Please make an exact copy of the lines from the one holding "Where should I" through the end of the data, both ends included, with no pictures.

> _Saved data entries_:
# # # # # # #

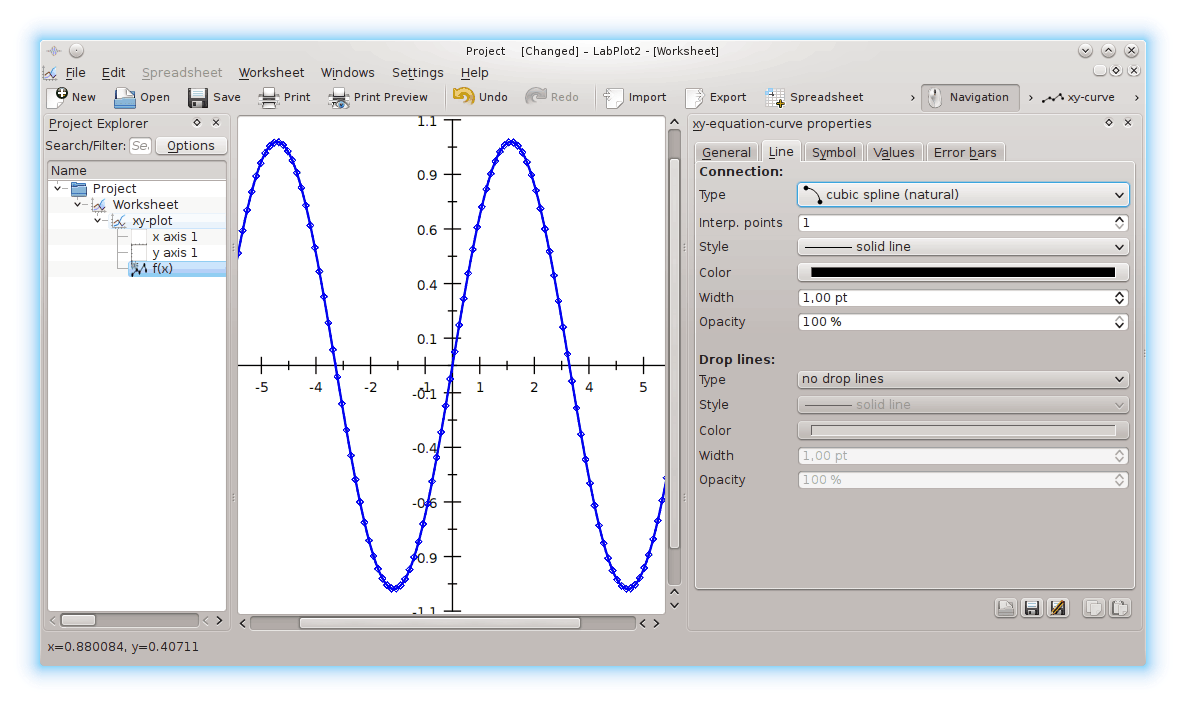Screen dimensions: 1186x706
Task: Click the floppy-disk save template icon
Action: pyautogui.click(x=1032, y=608)
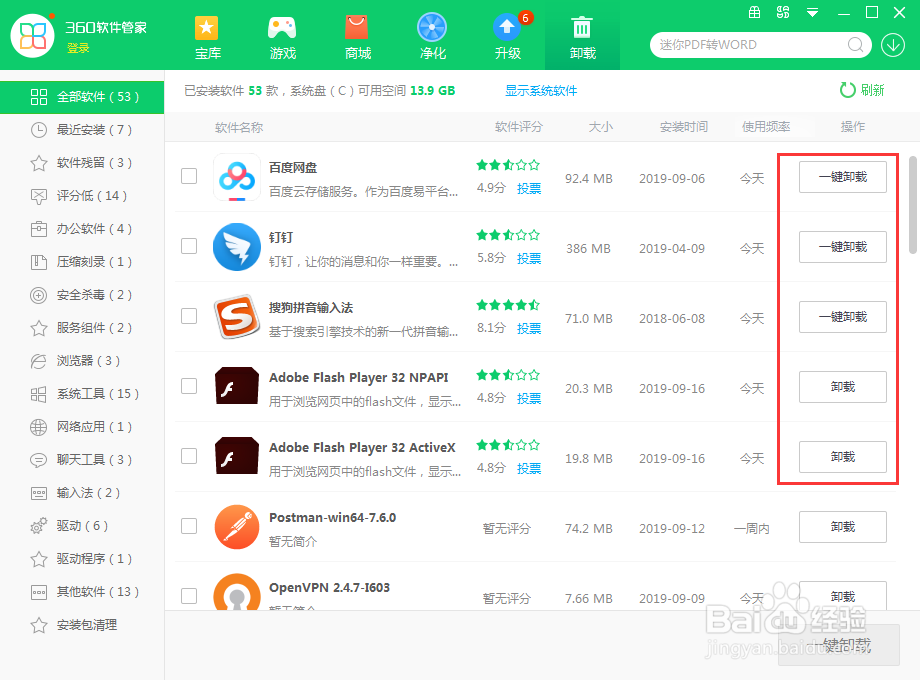The width and height of the screenshot is (920, 680).
Task: Open the 游戏 section
Action: (x=282, y=36)
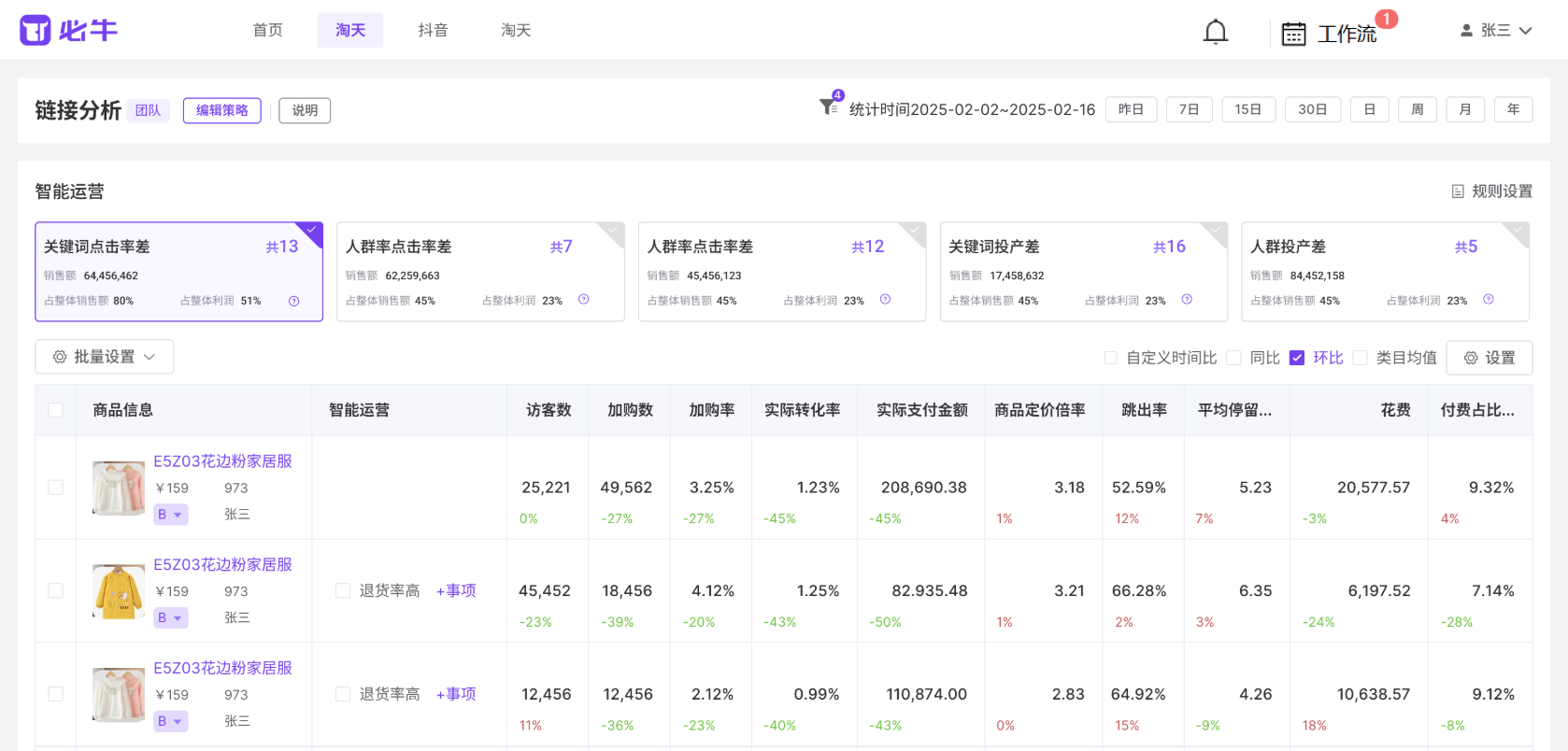Go to the 首页 tab
Screen dimensions: 1568x751
268,31
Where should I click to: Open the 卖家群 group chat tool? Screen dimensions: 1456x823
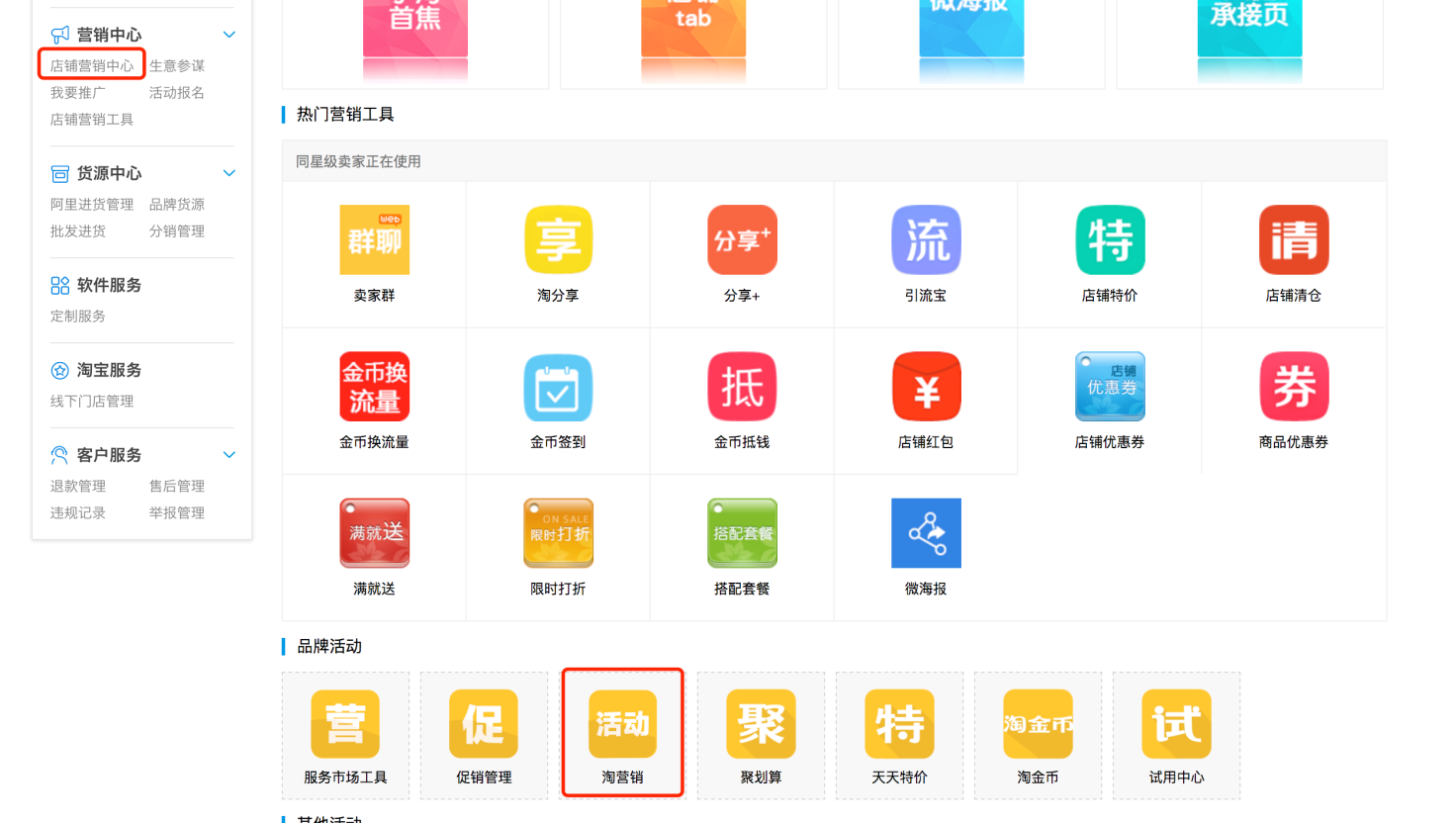(374, 240)
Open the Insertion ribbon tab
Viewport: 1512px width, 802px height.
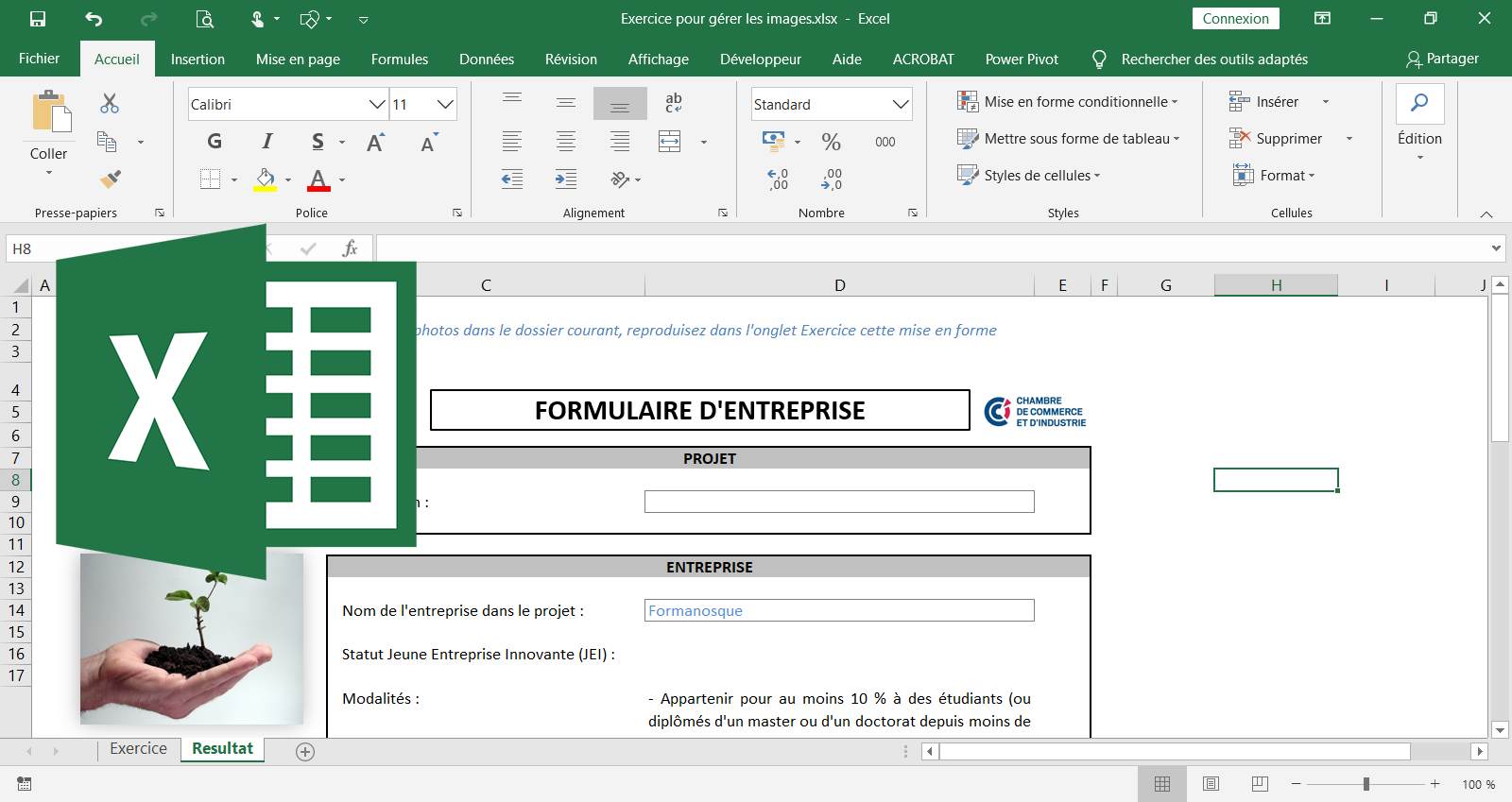pos(198,59)

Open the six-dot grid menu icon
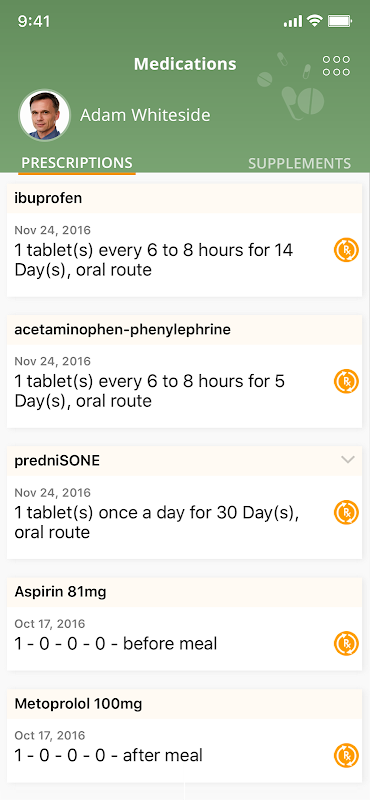coord(337,66)
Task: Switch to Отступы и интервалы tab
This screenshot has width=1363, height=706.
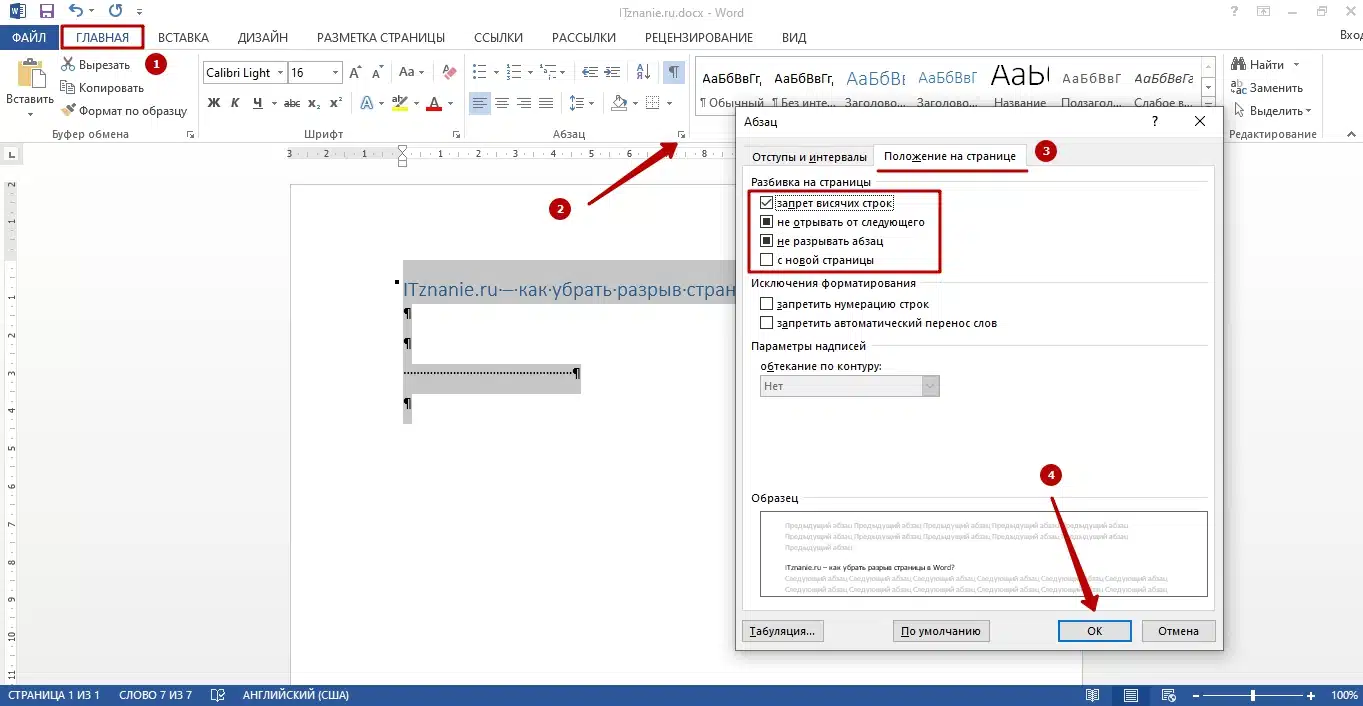Action: (809, 157)
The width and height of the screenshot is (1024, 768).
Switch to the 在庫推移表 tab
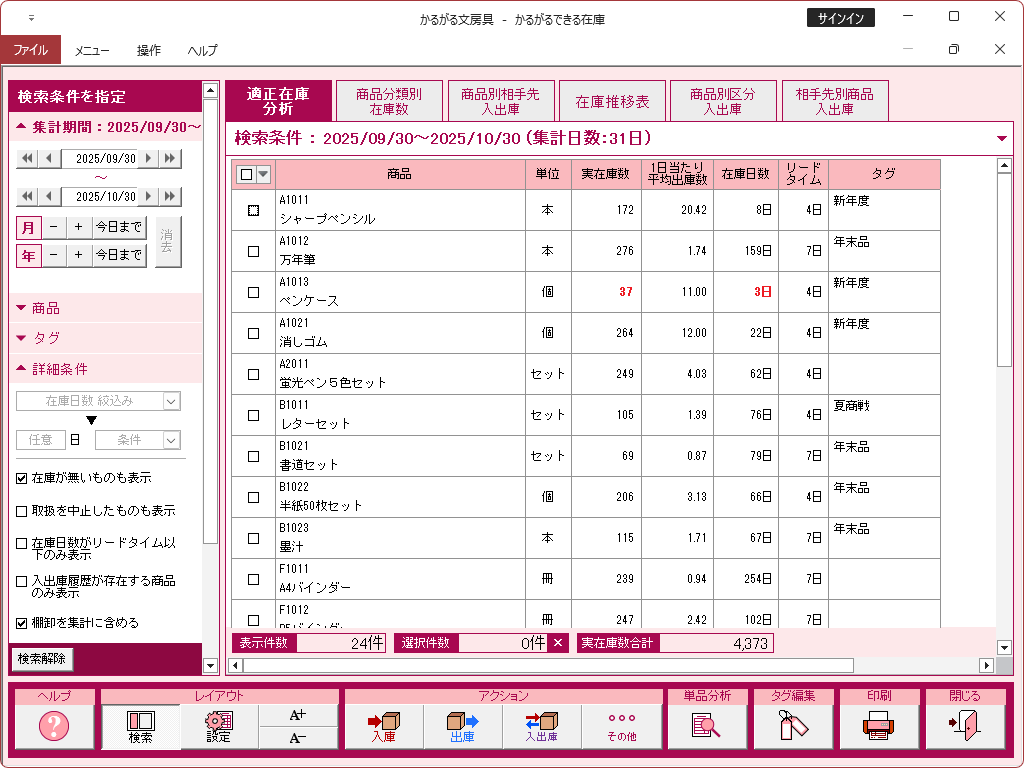613,102
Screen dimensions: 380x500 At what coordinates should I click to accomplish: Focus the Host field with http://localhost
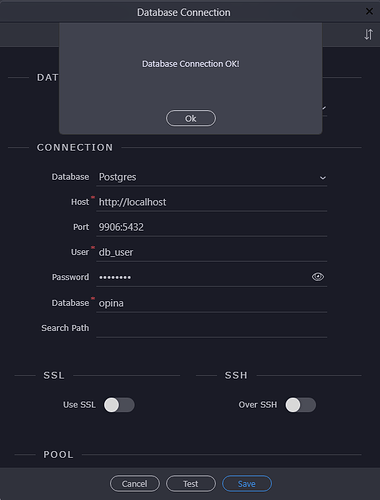click(x=212, y=202)
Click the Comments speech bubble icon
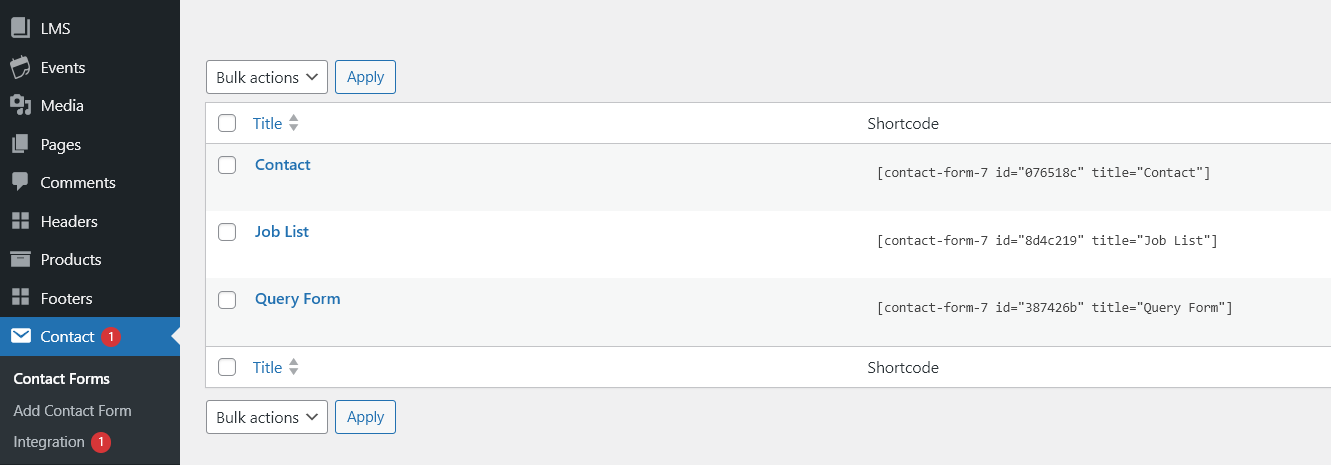The height and width of the screenshot is (465, 1331). click(20, 182)
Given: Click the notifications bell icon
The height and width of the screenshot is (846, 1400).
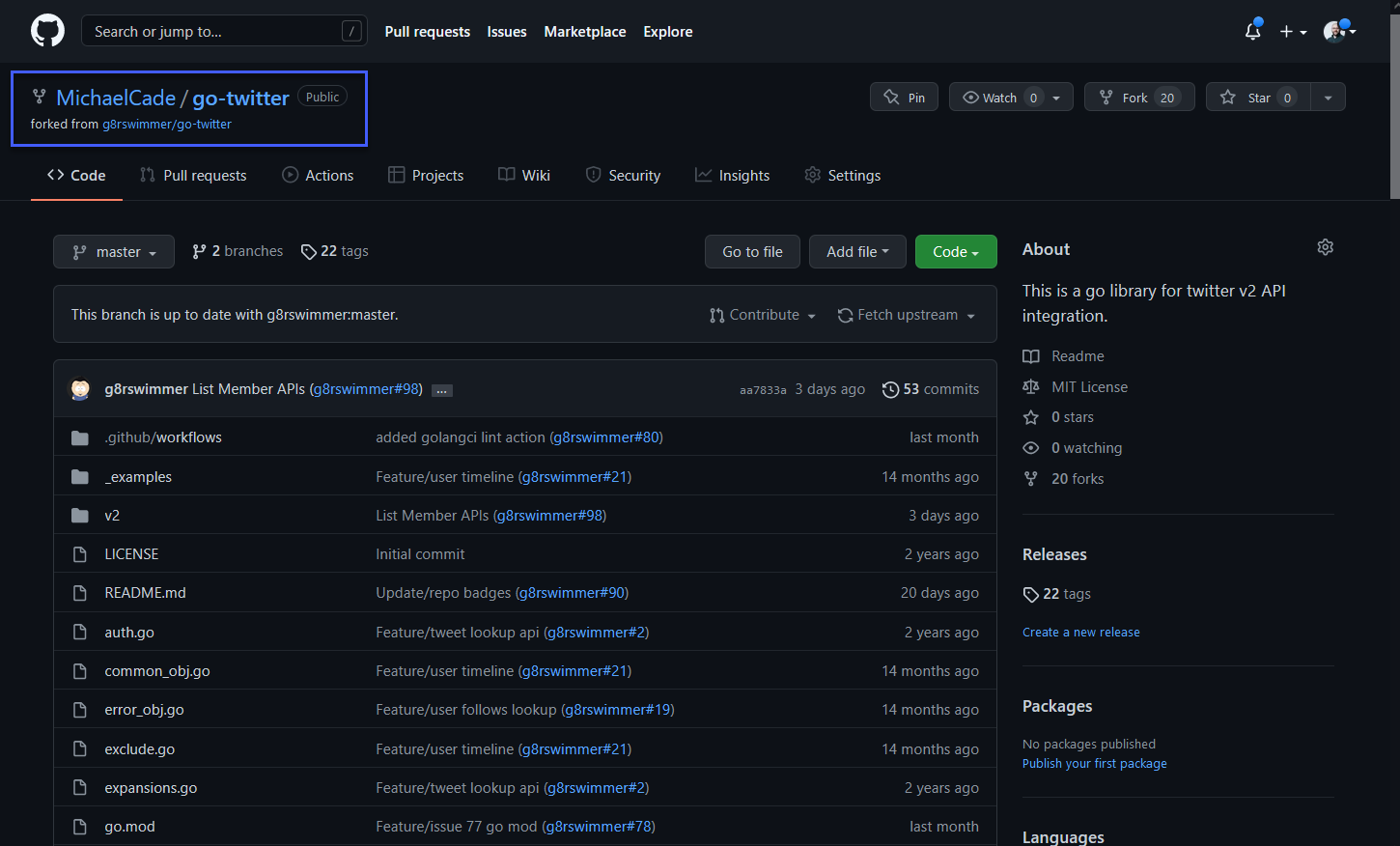Looking at the screenshot, I should (1252, 31).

# # # # # # #

> _SOLUTION TO THE EXERCISE_:
Where should I click to: Open the 卖家群 group chat tool? Screen dimensions: 1456x823
(374, 240)
Open the Insertion ribbon tab
Viewport: 1512px width, 802px height.
pos(198,59)

Open the six-dot grid menu icon
coord(337,66)
Task: Switch to Отступы и интервалы tab
This screenshot has width=1363, height=706.
Action: (809, 157)
The width and height of the screenshot is (1024, 768).
Switch to the 在庫推移表 tab
613,102
Screen dimensions: 380x500 At what coordinates should I click to accomplish: Focus the Host field with http://localhost
click(x=212, y=202)
Click the Comments speech bubble icon
The height and width of the screenshot is (465, 1331). click(20, 182)
Given: Click the notifications bell icon
The height and width of the screenshot is (846, 1400).
Looking at the screenshot, I should (1252, 31).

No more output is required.